NBA Commissioner Adam Silver signed autographs as he arrived in Milwaukee. He then visited the Brown Bottle restaurant in Milwaukee's Schlitz Park, the future home of the Bucks' front offices. Silver brought with him a message and a deadline for the Bucks and the City of Milwaukee -- build a new arena by 2017 or risk losing the team to another city.
Two big questions remain: Where will the new Bucks arena be located, and how will it be paid for?
"I never got the impression that anybody wanted anything but the Bucks to stay here," Milwaukee Mayor Tom Barrett said.
"Right now we have one of the oldest stadiums in the NBA, I think the oldest stadium in the NBA. The idea that we can go from that, we're going to put together a stadium that I think is probably going to be beautiful to look at. It's hard to imagine that not stimulating interest," Abele said.

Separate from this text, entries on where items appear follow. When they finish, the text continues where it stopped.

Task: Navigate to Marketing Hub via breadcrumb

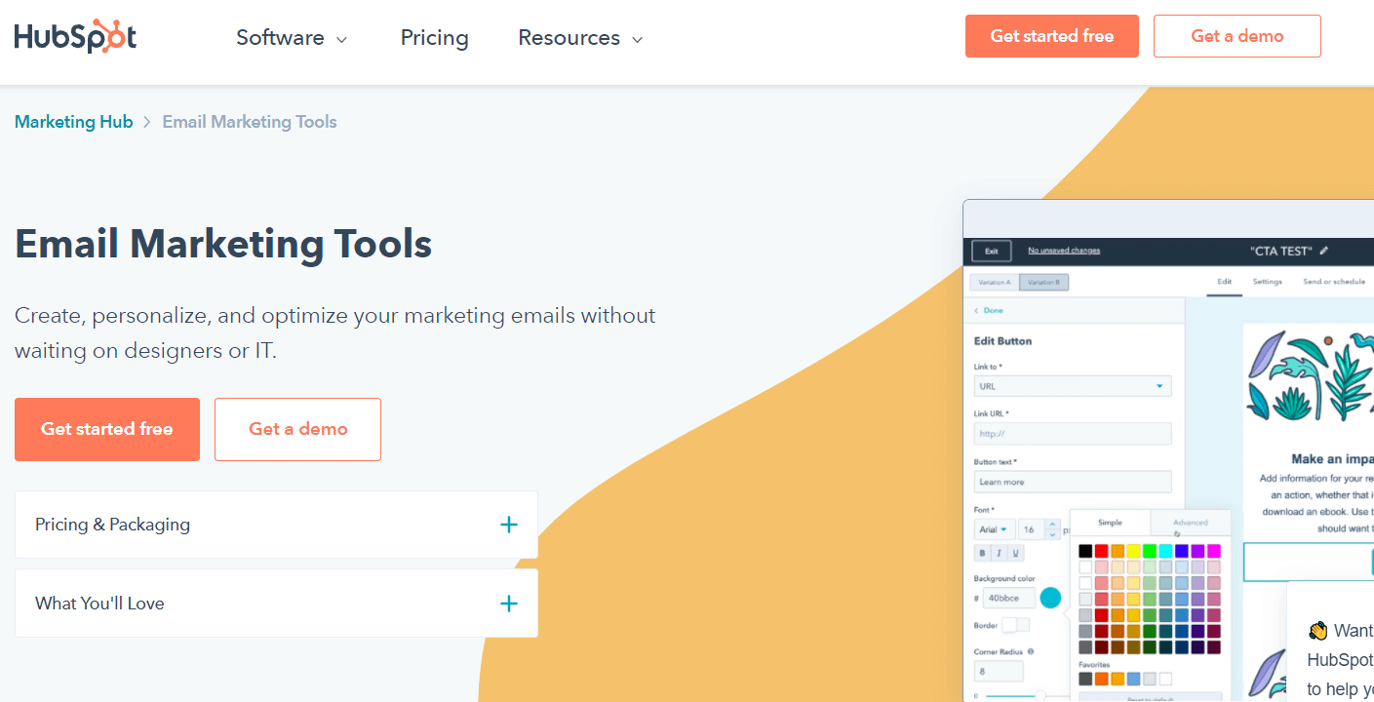Action: (73, 121)
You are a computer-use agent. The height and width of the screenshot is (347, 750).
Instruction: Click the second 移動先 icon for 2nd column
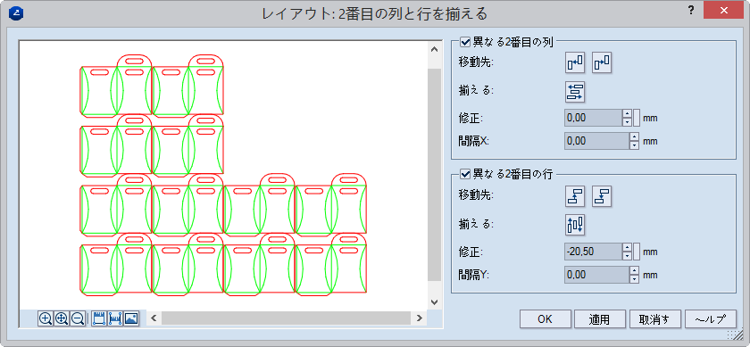point(602,62)
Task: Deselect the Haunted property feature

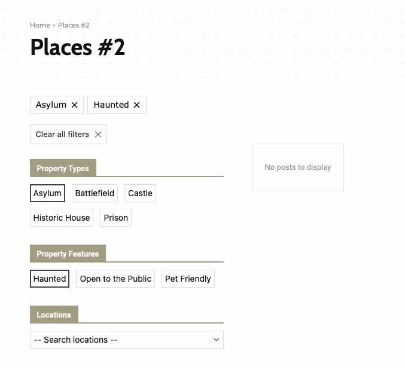Action: click(x=50, y=279)
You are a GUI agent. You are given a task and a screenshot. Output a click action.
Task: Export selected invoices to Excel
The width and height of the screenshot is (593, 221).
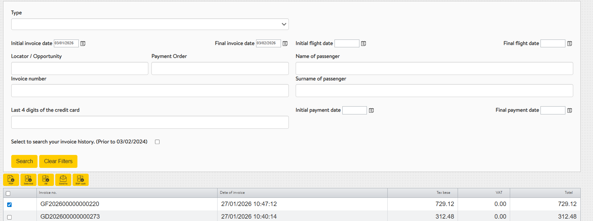click(x=28, y=179)
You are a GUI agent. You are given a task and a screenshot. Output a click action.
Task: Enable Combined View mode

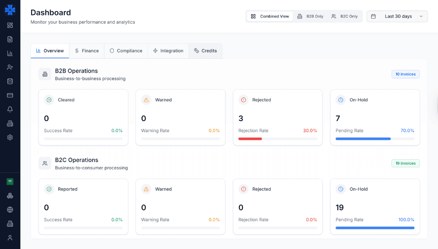tap(269, 16)
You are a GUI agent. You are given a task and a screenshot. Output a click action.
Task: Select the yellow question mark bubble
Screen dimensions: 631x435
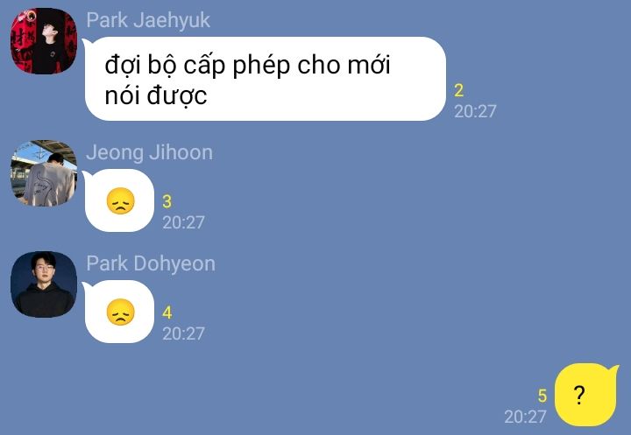coord(586,395)
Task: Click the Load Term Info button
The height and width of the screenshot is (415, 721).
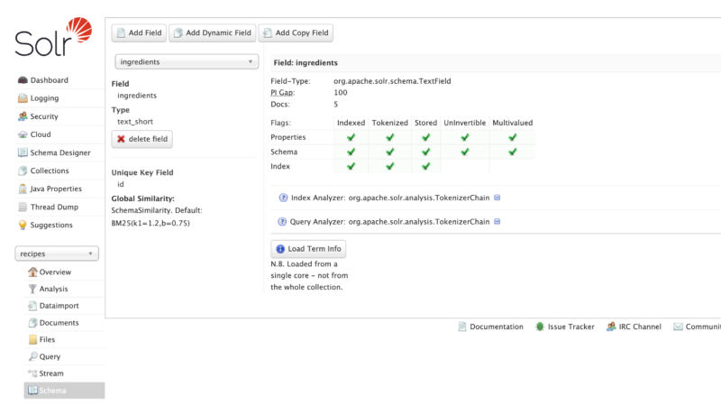Action: coord(308,249)
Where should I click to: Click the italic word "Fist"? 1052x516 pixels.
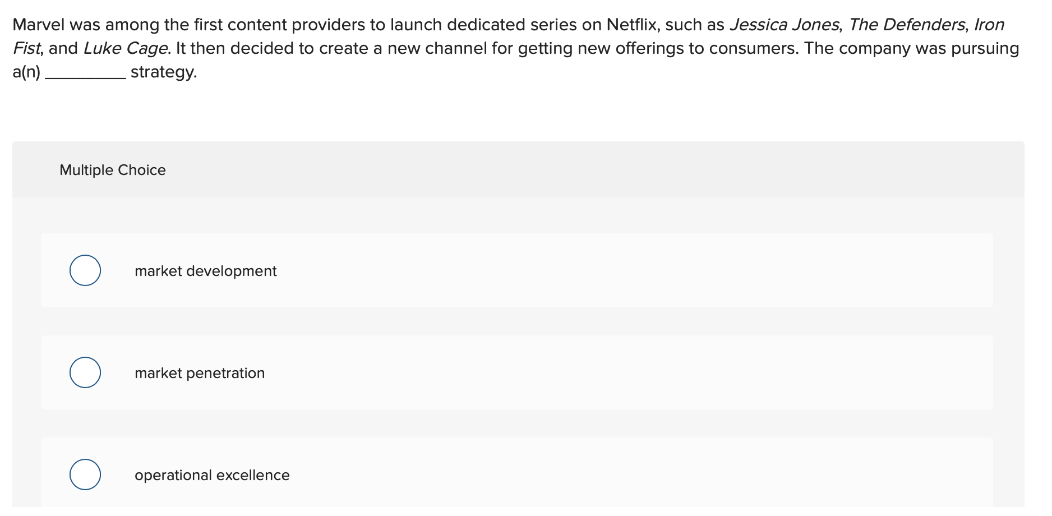click(x=26, y=48)
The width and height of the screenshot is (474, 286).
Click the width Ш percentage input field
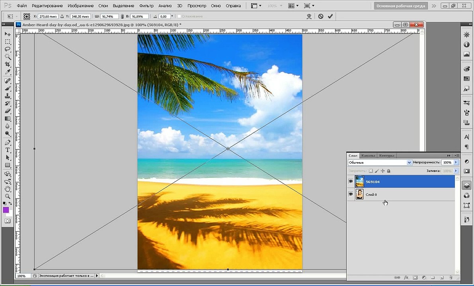point(110,16)
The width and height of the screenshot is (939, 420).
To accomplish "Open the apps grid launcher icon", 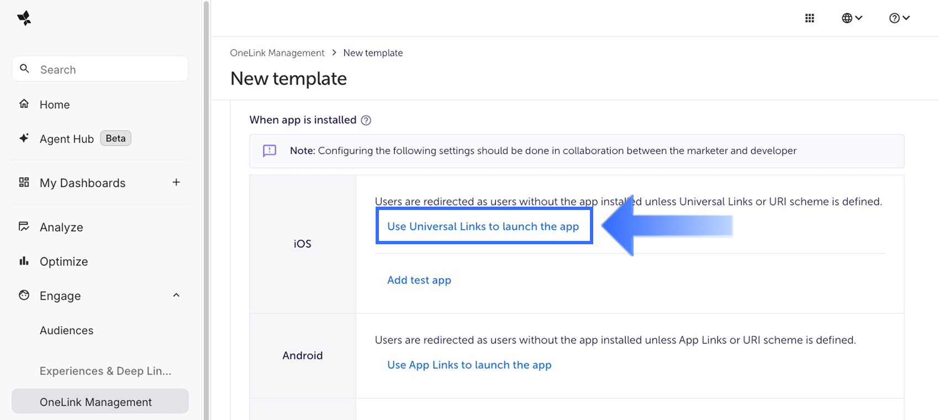I will pyautogui.click(x=810, y=18).
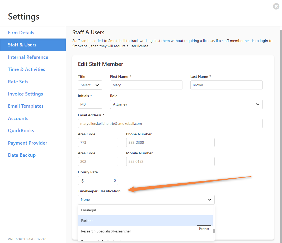The height and width of the screenshot is (243, 282).
Task: Click the First Name field showing Mary
Action: pos(146,85)
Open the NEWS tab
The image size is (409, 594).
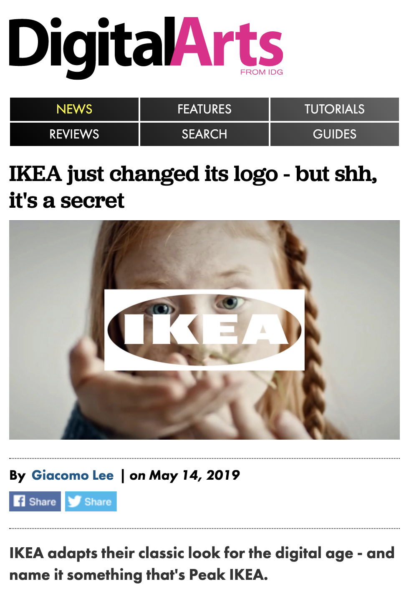pyautogui.click(x=74, y=109)
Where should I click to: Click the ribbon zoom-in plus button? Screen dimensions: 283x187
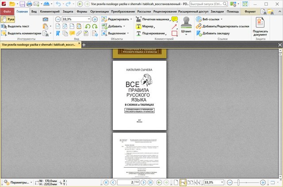pos(95,19)
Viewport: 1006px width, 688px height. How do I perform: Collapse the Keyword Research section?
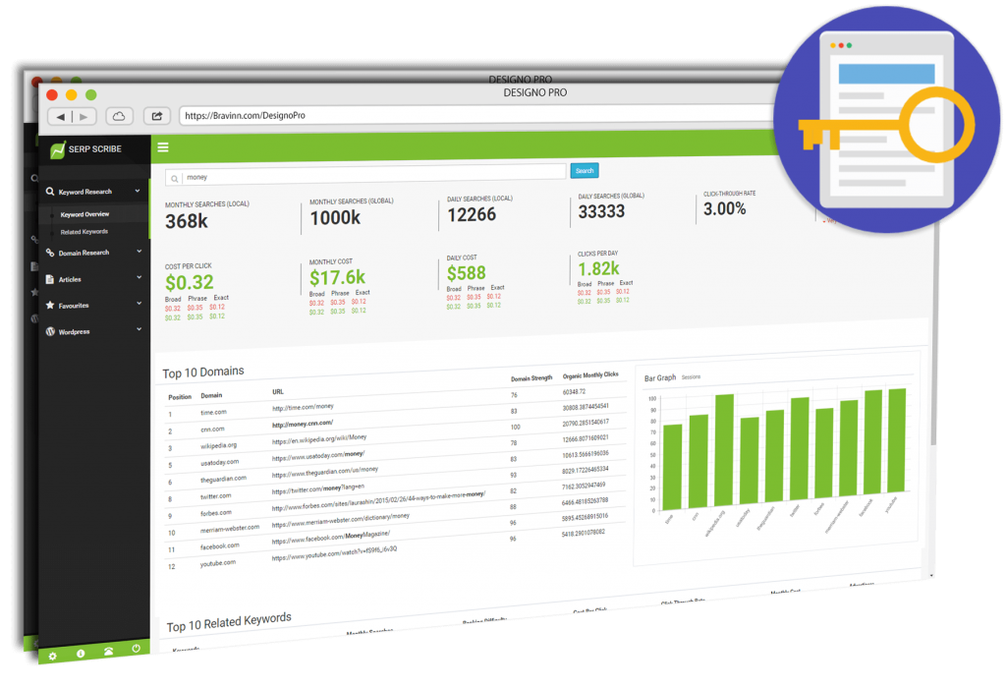pyautogui.click(x=138, y=191)
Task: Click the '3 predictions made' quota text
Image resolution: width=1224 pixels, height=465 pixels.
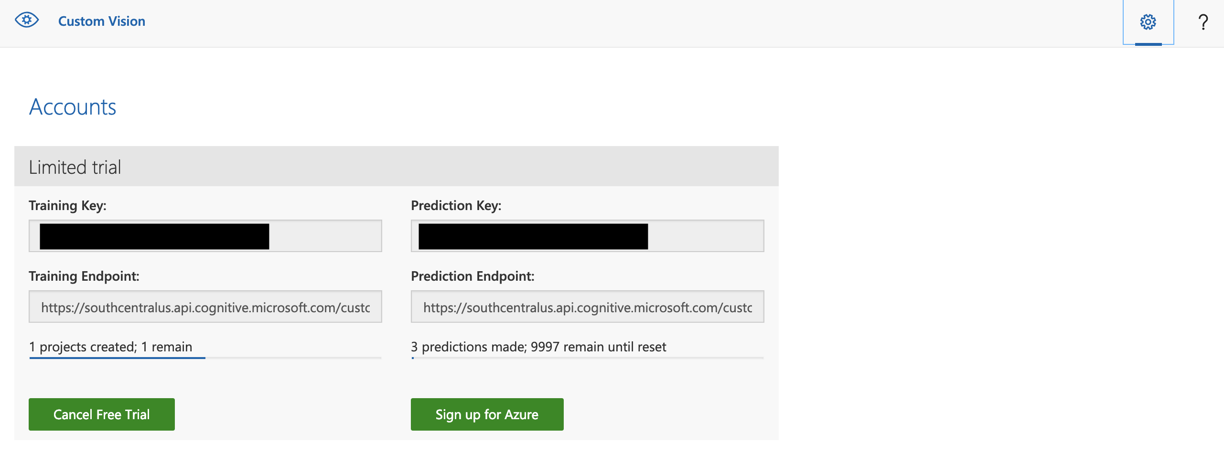Action: click(538, 347)
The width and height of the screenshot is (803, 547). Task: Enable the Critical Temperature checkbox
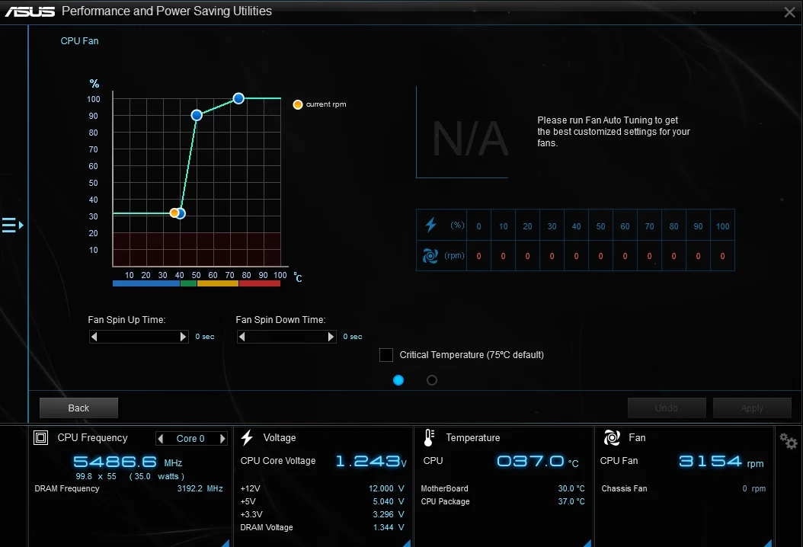click(x=386, y=355)
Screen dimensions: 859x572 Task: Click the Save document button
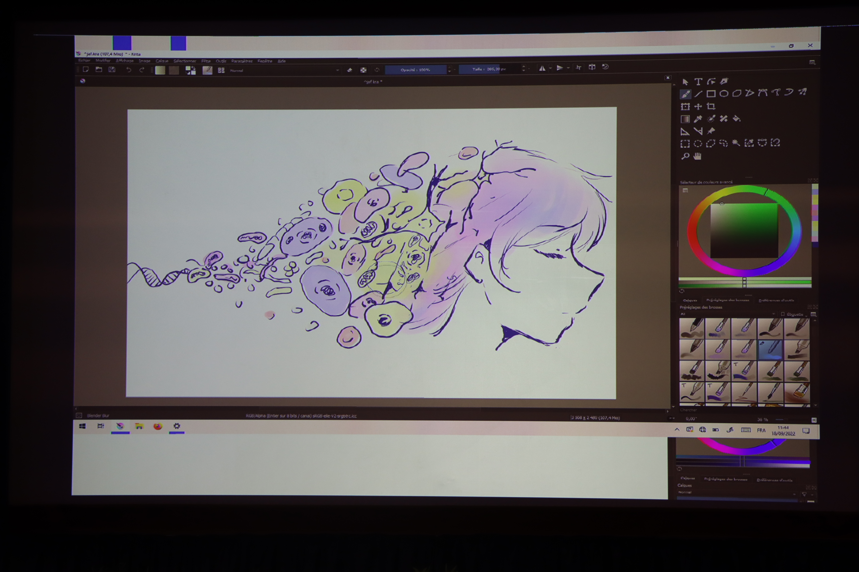pos(112,70)
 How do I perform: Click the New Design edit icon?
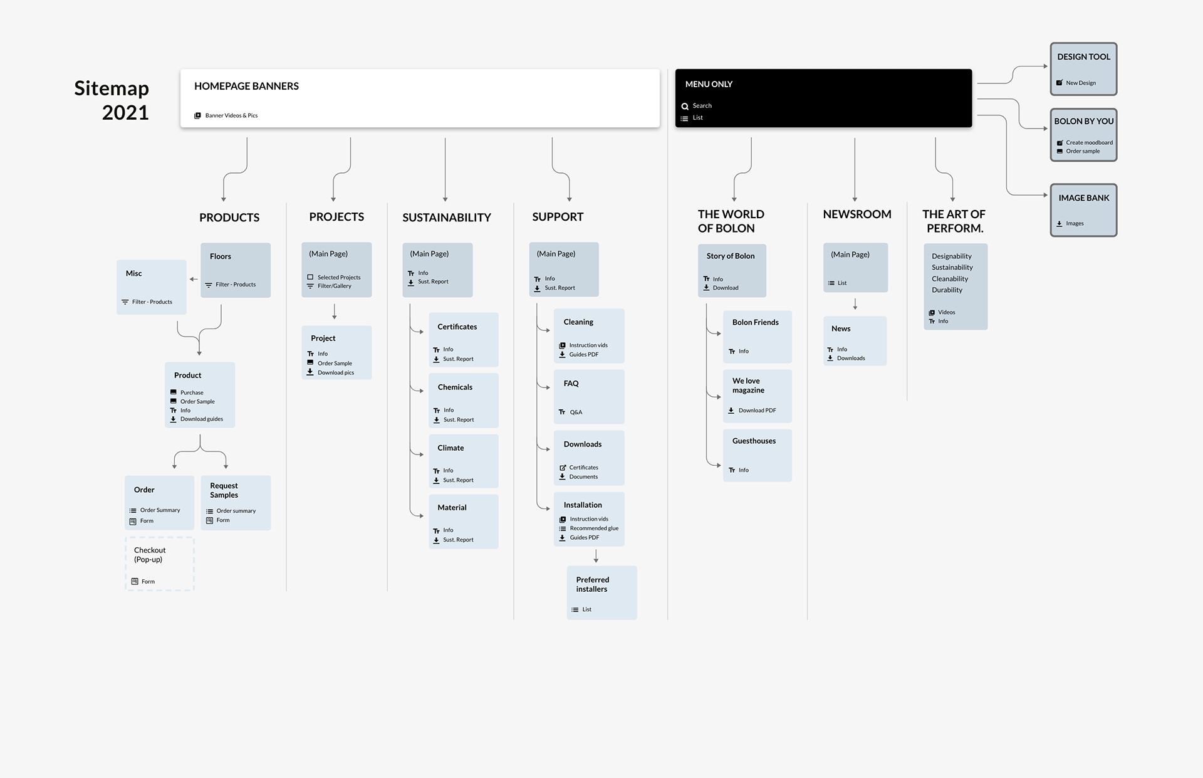[x=1060, y=83]
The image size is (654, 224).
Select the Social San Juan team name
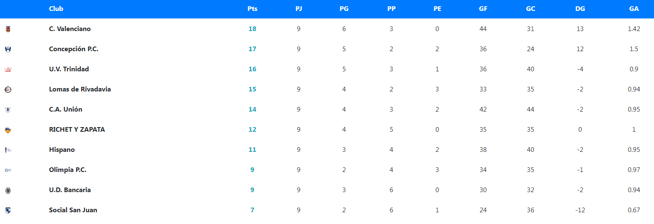tap(73, 210)
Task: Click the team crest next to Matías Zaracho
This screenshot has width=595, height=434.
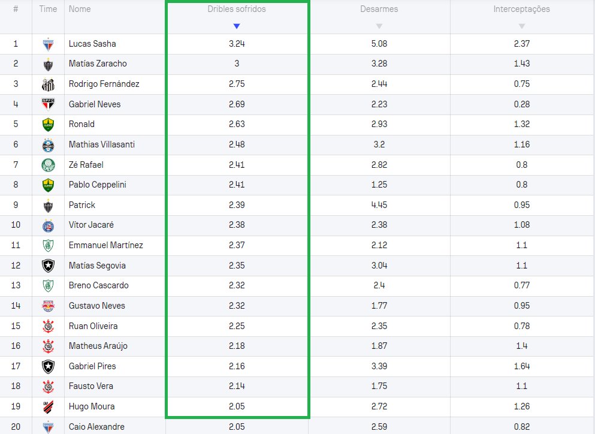Action: (x=48, y=64)
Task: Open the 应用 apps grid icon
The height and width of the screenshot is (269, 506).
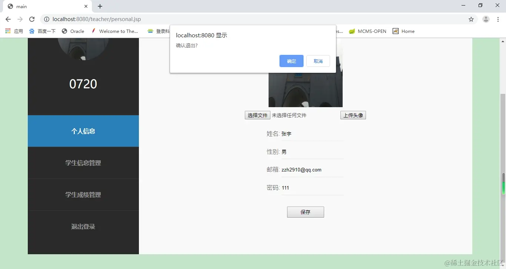Action: pos(7,31)
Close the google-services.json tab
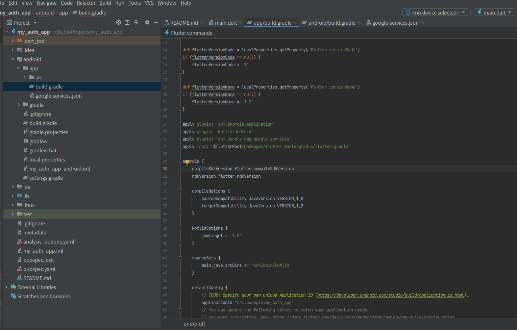The height and width of the screenshot is (330, 517). (x=422, y=23)
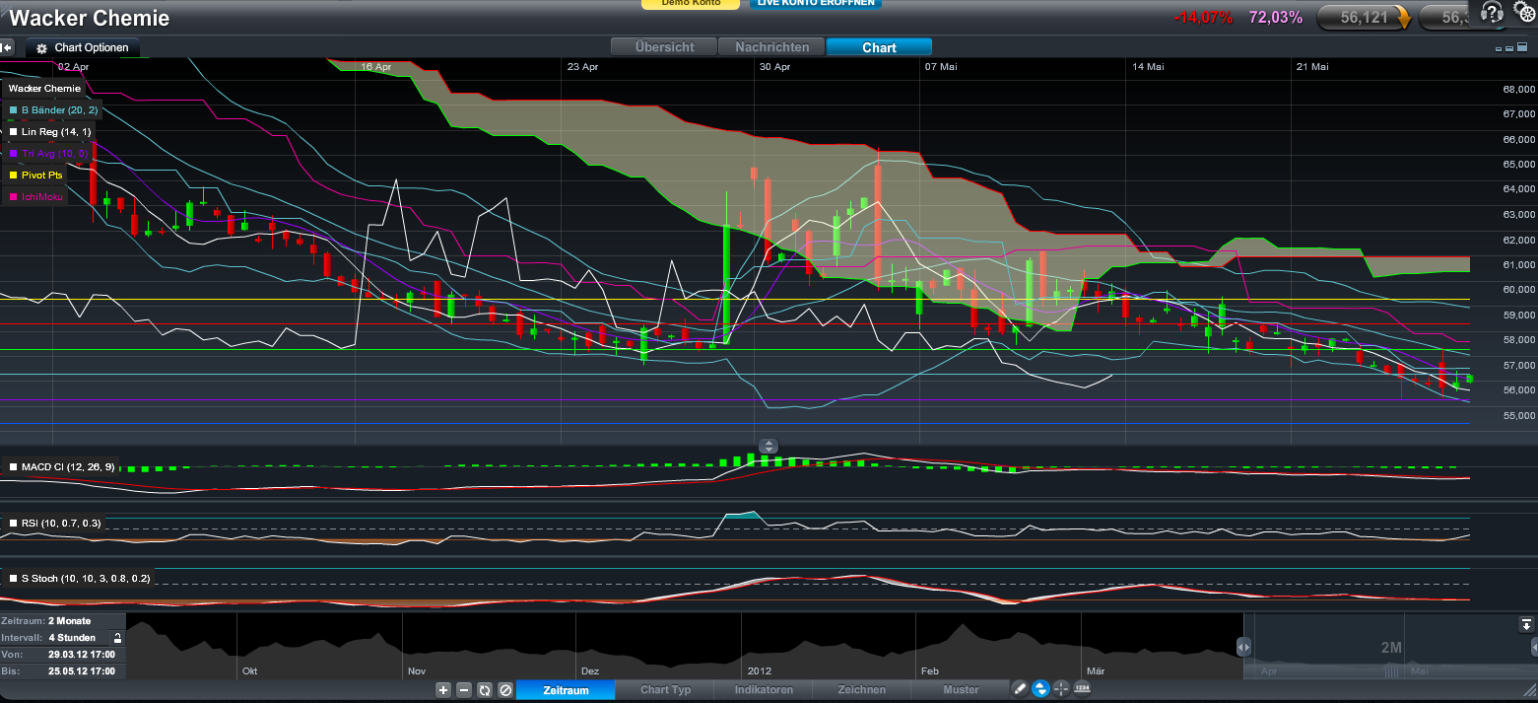Image resolution: width=1538 pixels, height=703 pixels.
Task: Switch to the Nachrichten tab
Action: click(x=771, y=47)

"They`re still looking, obviously, at the sites here west of the river. That still is, I`d say, their preferred site," Mayor Barrett said.
Rich Kirchen with the Milwaukee Business Journal tells FOX6 News that preferred site is the location spanning the UW-Milwaukee Panthers Arena and the Journal Communications building.
"The Bucks like that site. It's pretty centrally located," Kirchen said.
The Panthers Arena is publicly owned by the Wisconsin Center District and many in the UW-Milwaukee community are against the idea.
Aside from a location, there is the puzzle of funding. The Bucks new owners have pledged $100 million for a new arena -- as has Bucks former owner Herb Kohl. But how much will come from private financing and how much will come from public money?
Many are against using public funds to finance the arena, but Mayor Barrett says the conversation Tuesday was all positive.
"My job here is to make decisions about (taxpayer) resources and deliver services, first and foremost -- and I take that seriously. To their credit, the Bucks owners, when I've met with them, they've always understood that," Abele said.
One potential idea is a so-called "jock tax" -- setting aside the taxes NBA players already pay the state and using them specifically for building the new arena. That could cover a $150 million loan from the state.
"It's the one thing that has not been ruled out by Gov. Walker or the Republicans in the State Legislature. And they're the ones who would ultimately give sort of, the high-level approval on something like that," Kirchen said.
"We`re very focused on the time frame. We think if we get a site nailed down in the next 30 days or so -- that gives us a chance to design and figure out what we want to build and then get to business of getting it financed and under construction," Bucks owner, Wes Edens said.
Leaving the meeting Tuesday, NBA Commissioner Silver was optimistic.
"Feel very confident that these guys are gonna get it done. I think it`s absolutely doable. We`ve seen an enormous amount of positive energy in this community," Silver said.
Also in town on Tuesday was Michael Redd. He spent a decade playing for the Bucks. He says he wants to be involved with the organization moving forward, but exactly what his role would be hasn't been finalized.